== Your task ==
Please write out, exactly, every line of the listing from its first line through the one that includes "Task: Click the Wait".

== Supplied material ==
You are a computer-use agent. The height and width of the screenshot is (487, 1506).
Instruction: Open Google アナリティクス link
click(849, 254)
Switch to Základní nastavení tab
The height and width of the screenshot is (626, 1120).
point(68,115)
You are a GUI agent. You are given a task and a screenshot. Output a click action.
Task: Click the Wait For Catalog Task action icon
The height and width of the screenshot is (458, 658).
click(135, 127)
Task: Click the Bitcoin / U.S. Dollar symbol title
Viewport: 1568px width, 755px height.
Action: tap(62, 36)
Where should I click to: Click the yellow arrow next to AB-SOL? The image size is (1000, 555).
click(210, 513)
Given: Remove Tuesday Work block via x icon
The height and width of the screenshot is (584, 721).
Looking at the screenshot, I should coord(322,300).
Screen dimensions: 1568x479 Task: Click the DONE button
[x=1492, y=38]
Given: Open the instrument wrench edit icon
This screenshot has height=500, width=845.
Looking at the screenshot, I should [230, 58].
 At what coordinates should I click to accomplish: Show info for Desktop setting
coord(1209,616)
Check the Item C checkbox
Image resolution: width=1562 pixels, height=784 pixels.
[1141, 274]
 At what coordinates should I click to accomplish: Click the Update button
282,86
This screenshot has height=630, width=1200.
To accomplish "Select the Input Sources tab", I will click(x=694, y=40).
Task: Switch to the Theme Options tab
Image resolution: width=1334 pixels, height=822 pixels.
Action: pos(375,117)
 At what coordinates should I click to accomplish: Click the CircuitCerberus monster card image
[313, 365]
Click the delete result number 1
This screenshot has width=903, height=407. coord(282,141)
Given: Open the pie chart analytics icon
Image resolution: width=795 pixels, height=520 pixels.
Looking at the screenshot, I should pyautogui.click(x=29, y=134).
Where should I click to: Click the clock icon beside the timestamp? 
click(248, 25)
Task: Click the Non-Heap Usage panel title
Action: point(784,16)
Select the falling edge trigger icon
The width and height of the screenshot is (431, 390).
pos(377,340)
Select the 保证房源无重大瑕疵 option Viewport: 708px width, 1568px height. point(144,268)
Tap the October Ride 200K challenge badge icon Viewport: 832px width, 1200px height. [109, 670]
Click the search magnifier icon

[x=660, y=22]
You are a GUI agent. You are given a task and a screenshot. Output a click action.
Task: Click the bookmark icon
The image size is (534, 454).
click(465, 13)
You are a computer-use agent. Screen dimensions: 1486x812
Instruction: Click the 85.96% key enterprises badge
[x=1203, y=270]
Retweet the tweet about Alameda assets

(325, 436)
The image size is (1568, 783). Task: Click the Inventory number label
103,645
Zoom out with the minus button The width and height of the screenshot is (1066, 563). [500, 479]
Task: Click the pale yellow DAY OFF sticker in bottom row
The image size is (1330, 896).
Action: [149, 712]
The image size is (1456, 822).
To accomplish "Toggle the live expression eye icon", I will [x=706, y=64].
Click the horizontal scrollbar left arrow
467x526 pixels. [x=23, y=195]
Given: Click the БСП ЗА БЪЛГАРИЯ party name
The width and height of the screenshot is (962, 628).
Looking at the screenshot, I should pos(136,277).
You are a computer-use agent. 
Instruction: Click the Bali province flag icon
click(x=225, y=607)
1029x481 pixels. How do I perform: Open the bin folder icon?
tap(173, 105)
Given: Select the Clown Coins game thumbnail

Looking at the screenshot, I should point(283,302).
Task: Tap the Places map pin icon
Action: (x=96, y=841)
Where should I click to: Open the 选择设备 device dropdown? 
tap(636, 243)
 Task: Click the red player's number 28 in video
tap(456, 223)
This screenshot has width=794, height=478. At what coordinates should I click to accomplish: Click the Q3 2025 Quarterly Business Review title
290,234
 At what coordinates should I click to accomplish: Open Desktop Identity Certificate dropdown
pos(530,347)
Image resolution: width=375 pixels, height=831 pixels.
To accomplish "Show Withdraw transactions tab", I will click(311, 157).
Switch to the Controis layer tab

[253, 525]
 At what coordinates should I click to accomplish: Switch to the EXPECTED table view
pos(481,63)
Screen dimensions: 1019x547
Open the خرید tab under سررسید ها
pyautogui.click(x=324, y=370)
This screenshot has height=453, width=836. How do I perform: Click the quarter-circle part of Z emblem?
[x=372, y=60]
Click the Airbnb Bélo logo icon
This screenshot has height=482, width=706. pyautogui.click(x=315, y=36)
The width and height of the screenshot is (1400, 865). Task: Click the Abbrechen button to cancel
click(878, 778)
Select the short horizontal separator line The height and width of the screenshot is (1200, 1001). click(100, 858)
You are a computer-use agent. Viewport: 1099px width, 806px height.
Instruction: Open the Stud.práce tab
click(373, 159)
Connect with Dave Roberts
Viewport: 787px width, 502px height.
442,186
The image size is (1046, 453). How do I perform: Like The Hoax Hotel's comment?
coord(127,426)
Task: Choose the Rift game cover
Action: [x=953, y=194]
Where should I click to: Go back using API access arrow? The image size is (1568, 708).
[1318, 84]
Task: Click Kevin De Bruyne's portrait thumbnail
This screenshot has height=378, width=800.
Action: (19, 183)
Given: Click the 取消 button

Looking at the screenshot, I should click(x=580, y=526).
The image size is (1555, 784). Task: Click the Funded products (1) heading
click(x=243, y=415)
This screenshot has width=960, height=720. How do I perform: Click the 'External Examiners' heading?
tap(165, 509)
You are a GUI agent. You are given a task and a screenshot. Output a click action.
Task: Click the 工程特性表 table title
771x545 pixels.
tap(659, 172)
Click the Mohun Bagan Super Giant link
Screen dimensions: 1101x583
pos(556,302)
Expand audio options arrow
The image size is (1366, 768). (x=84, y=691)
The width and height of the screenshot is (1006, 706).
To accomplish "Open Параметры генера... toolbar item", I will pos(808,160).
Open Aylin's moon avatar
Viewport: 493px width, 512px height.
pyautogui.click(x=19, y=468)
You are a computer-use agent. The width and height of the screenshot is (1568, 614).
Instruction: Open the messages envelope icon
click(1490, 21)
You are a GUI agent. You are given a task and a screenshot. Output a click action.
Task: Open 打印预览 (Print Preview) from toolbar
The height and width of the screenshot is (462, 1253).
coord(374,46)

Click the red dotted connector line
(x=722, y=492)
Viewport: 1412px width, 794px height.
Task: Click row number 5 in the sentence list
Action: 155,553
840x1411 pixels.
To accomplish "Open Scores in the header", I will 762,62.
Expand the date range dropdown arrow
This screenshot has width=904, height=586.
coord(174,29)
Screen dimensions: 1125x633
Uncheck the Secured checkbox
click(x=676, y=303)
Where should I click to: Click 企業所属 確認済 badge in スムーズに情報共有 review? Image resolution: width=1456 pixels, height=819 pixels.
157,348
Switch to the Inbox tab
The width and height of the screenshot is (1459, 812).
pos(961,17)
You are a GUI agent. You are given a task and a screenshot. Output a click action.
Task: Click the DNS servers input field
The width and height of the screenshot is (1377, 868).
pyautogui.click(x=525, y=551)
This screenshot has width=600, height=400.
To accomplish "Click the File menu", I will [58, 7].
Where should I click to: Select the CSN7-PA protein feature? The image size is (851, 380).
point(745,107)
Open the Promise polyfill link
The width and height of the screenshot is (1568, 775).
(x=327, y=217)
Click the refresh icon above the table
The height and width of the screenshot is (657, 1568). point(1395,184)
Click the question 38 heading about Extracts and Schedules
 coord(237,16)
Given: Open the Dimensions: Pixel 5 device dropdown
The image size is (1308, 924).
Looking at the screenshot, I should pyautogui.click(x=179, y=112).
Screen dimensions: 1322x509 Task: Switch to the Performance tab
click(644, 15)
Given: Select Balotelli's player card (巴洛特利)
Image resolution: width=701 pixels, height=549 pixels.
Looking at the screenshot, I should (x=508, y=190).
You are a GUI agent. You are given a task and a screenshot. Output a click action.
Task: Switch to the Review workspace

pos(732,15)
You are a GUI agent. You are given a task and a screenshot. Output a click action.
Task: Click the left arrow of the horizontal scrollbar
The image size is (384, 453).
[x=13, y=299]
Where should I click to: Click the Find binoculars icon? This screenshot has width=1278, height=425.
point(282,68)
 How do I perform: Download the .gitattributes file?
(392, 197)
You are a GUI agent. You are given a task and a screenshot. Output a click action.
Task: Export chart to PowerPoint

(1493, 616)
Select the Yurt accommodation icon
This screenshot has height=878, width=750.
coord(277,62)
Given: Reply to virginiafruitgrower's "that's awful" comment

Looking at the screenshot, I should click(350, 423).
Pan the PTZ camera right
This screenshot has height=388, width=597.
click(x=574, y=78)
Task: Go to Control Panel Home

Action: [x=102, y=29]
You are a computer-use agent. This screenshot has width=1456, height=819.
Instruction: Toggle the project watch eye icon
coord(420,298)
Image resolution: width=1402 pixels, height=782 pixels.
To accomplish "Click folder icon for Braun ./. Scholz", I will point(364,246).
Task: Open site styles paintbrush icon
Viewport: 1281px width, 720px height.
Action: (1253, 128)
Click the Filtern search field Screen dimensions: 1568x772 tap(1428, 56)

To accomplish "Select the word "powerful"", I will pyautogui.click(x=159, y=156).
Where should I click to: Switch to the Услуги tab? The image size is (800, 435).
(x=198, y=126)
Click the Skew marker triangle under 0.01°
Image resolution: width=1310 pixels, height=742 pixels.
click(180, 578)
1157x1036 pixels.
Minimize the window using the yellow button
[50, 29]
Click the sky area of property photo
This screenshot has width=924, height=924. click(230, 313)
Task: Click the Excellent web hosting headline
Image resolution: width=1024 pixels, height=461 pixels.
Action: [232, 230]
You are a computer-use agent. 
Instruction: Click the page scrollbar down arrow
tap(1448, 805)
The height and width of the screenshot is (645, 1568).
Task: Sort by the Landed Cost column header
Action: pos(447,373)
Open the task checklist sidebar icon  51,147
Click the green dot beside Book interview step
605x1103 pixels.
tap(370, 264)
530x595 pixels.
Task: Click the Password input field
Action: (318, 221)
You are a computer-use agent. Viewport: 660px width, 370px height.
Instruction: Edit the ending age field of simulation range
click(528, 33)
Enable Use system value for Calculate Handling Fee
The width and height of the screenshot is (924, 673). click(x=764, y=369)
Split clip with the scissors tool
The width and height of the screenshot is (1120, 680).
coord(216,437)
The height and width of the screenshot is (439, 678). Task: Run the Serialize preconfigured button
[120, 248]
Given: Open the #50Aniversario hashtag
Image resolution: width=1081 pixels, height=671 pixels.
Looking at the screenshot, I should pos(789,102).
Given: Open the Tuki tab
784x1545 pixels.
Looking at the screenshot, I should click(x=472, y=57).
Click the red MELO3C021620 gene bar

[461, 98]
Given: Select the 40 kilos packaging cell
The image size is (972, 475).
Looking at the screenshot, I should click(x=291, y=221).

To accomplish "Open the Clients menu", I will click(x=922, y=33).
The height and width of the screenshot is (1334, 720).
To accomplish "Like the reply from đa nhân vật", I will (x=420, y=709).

== Written solution ==
You are a computer-use agent. The height and width of the screenshot is (487, 1506).
Instruction: Open Google アナリティクス link
click(849, 254)
Switch to Základní nastavení tab
The height and width of the screenshot is (626, 1120).
point(68,115)
You are a GUI agent. You are given a task and a screenshot. Output a click action.
Task: Click the Wait For Catalog Task action icon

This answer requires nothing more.